ROME -- Italian broadcast giant Mediaset said Tuesday it has sold its remaining stake in troubled reality television producer Endemol for about €72 million ($94 million), formally ending its relationship with the company it considered taking over completely as recently as six months ago.

STORY: Mediaset to Bid on Troubled Reality TV Production Company Endemol

Mediaset, controlled by former Italian Prime Minister Silvio Berlusconi, made the move in the wake of a dramatic $2.6 billion restructuring plan that left Mediaset -- once Endemol’s main shareholder -- with just 6 percent of the company’s debt as control shifted to private-equity companies including Apollo Global Management and Cyrte Investments.

Mediaset took a one-third stake in Endemol -- the company that created reality TV hits Big Brother, Deal or No Deal and Extreme Makeover: Home Edition -- five years ago in a deal heralded at the time as having the potential to reshape the European television sector. That level of influence never materialized, and the company soon began running into financial difficulties, reporting in September that it was $3.6 billion in debt.

Berlusconi stepped down as Italian prime minister in November, and one of his first moves in his return to active participation in Mediaset’s day-to-day activities was to announce that he was mulling a takeover bid for the part of Endemol it did not already own. Eventually, Mediaset declined to invest more in the company, which was forced to turn to private-equity companies for a cash infusion.

That reduced Mediaset’s stake in Endemol to the 6 percent debt holding it announced it sold off Tuesday.

*Set task 1*: Please list the reality TV hits that the Mediaset article credits to Endemol.

*Material for this exercise*:
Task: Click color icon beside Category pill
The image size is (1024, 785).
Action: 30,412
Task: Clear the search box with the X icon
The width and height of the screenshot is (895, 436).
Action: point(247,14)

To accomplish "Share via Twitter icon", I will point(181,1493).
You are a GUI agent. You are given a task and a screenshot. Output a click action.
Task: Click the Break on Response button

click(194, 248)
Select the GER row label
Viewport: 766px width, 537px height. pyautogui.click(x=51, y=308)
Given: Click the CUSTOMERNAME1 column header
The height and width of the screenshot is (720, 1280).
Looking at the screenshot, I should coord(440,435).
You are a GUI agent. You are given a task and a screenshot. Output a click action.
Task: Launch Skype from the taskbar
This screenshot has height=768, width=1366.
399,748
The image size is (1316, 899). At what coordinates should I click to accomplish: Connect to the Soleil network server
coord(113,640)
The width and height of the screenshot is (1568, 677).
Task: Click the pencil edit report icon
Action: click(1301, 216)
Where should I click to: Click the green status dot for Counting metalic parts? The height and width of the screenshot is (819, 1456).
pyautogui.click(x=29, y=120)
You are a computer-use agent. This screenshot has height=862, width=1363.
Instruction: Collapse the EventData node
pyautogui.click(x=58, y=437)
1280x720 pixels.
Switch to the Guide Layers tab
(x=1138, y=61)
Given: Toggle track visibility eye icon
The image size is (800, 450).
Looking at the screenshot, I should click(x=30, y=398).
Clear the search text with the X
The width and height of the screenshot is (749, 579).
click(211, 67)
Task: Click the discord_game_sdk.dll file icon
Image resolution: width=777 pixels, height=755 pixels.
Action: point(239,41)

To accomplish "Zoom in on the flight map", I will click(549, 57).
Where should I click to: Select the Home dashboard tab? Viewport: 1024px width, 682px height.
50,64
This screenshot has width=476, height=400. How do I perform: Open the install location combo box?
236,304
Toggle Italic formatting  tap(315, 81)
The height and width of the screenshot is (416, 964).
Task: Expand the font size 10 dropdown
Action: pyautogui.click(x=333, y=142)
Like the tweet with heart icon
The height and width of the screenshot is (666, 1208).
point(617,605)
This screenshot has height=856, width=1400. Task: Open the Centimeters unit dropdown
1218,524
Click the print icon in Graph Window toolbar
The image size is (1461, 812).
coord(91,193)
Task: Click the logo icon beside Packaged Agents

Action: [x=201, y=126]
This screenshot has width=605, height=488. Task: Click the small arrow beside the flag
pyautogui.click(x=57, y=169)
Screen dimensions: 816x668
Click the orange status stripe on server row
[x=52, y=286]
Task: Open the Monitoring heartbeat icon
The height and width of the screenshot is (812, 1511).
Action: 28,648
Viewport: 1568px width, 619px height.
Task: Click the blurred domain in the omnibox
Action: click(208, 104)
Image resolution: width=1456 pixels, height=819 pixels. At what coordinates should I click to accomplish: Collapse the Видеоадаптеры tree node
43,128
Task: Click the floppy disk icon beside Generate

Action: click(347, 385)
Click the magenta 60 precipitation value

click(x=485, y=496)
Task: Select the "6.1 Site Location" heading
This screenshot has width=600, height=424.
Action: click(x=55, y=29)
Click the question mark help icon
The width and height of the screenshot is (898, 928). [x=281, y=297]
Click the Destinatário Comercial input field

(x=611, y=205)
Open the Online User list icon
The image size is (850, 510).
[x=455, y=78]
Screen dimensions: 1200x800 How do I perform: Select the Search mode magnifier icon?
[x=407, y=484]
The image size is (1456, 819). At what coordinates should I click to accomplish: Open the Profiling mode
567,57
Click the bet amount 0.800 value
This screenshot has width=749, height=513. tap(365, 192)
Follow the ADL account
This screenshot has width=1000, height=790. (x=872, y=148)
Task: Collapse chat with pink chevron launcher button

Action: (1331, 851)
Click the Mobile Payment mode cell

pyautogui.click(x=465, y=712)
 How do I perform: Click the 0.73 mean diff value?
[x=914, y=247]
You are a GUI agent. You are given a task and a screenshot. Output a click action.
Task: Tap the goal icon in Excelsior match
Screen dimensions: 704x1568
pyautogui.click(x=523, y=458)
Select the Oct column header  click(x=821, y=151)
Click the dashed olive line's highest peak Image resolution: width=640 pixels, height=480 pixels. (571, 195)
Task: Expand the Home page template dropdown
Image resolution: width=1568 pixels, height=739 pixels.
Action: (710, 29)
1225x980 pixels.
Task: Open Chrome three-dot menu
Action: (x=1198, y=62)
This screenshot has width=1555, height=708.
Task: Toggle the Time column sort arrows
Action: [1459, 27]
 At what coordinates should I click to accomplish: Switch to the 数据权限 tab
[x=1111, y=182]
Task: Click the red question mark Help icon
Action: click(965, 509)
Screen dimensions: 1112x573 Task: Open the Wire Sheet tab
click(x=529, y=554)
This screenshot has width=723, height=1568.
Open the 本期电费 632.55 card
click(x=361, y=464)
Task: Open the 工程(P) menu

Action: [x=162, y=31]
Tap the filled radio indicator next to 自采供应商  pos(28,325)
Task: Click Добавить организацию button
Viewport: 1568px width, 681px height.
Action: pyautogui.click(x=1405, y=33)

*Set task 2*: Rewrite the lines of the records between the line holding "Task: Click the floppy" and the line holding "Action: click(x=55, y=29)", inclusive, as a JSON list of strings with one string per line and blank lines omitted.

*Finished answer 1*:
- Big Brother
- Deal or No Deal
- Extreme Makeover: Home Edition

*Finished answer 2*:
[
  "Task: Click the floppy disk icon beside Generate",
  "Action: click(347, 385)",
  "Click the magenta 60 precipitation value",
  "click(x=485, y=496)",
  "Task: Select the \"6.1 Site Location\" heading",
  "This screenshot has width=600, height=424.",
  "Action: click(x=55, y=29)"
]